Women With Gestational Diabetes Mellitus Randomized to a Higher-Complex Carbohydrate/Low-Fat Diet Manifest Lower Adipose Tissue Insulin Resistance, Inflammation, Glucose, and Free Fatty Acids: A Pilot Study.
Study Goal
The researchers aimed to compare the effects of a higher-complex carbohydrate/lower-fat (CHOICE) diet versus a conventional low-carbohydrate/higher-fat (LC/CONV) diet on maternal insulin resistance, adipose tissue lipolysis, and infant adiposity in women with gestational diabetes mellitus (GDM).
Results Summary
The CHOICE diet improved maternal insulin resistance and reduced adipose tissue lipolysis and proinflammatory gene expression compared to the LC/CONV diet.

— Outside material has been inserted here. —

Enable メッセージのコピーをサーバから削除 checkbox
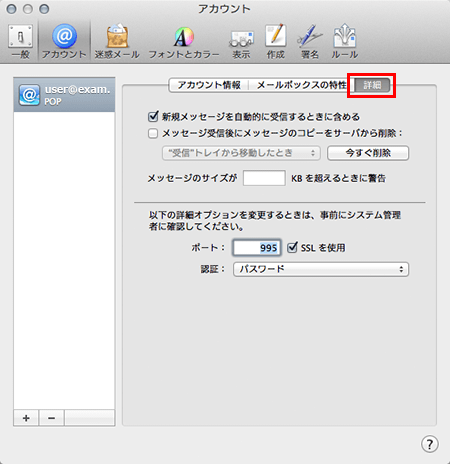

Infant adiposity also trended lower with the CHOICE diet.
Population
Overweight/obese women with diet-controlled GDM.
Effective Dosage
CHOICE diet (60% carbohydrate/25% fat/15% protein) and LC/CONV diet (40% carbohydrate/45% fat/15% protein).
Duration
Approximately 7 weeks.
Interactions
None mentioned.
| Intervention | Direction | Endpoint | Population | Dosage | Impact | Claim # |
|---|---|---|---|---|---|---|
higher-complex carbohydrate/lower-fat (CHOICE) diet | decrease | fasting glucose | diet-controlled overweight/obese women with GDM | P = 0.03 | decreased | #1 |
higher-complex carbohydrate/lower-fat (CHOICE) diet | decrease | free fatty acids | diet-controlled overweight/obese women with GDM | P = 0.06 | decreased | #2 |
low-carbohydrate/higher-fat (LC/CONV) diet | increase | fasting glucose | diet-controlled overweight/obese women with GDM | P = 0.03 | increased | #3 |
higher-complex carbohydrate/lower-fat (CHOICE) diet | increase | insulin suppression of AT lipolysis | diet-controlled overweight/obese women with GDM | 56 vs. 31%, P = 0.005 | improved | #4 |
higher-complex carbohydrate/lower-fat (CHOICE) diet | increase | insulin resistance | diet-controlled overweight/obese women with GDM | - | improved | #5 |
higher-complex carbohydrate/lower-fat (CHOICE) diet | decrease | AT expression of multiple proinflammatory genes | diet-controlled overweight/obese women with GDM | P < 0.01 | lower | #6 |
higher-complex carbohydrate/lower-fat (CHOICE) diet | decrease | infant adiposity | - | 10.1 ± 1.4 vs. 12.6 ± 2% | trended lower | #7 |
OBJECTIVE: Diet therapy in gestational diabetes mellitus (GDM) has focused on carbohydrate restriction but is poorly substantiated. In this pilot randomized clinical trial, we challenged the conventional low-carbohydrate/higher-fat (LC/CONV) diet, hypothesizing that a higher-complex carbohydrate/lower-fat (CHOICE) diet would improve maternal insulin resistance (IR), adipose tissue (AT) lipolysis, and infant adiposity. RESEARCH DESIGN AND METHODS: At 31 weeks, 12 diet-controlled overweight/obese women with GDM were randomized to an isocaloric LC/CONV (40% carbohydrate/45% fat/15% protein; n = 6) or CHOICE (60%/25%/15%; n = 6) diet. All meals were provided. AT was biopsied at 37 weeks. RESULTS: After ∼7 weeks, fasting glucose (P = 0.03) and free fatty acids (P = 0.06) decreased on CHOICE, whereas fasting glucose increased on LC/CONV (P = 0.03). Insulin suppression of AT lipolysis was improved on CHOICE versus LC/CONV (56 vs. 31%, P = 0.005), consistent with improved IR. AT expression of multiple proinflammatory genes was lower on CHOICE (P < 0.01). Infant adiposity trended lower with CHOICE (10.1 ± 1.4 vs. 12.6 ± 2%, respectively). CONCLUSIONS: A CHOICE diet may improve maternal IR and infant adiposity, challenging recommendations for a LC/CONV diet.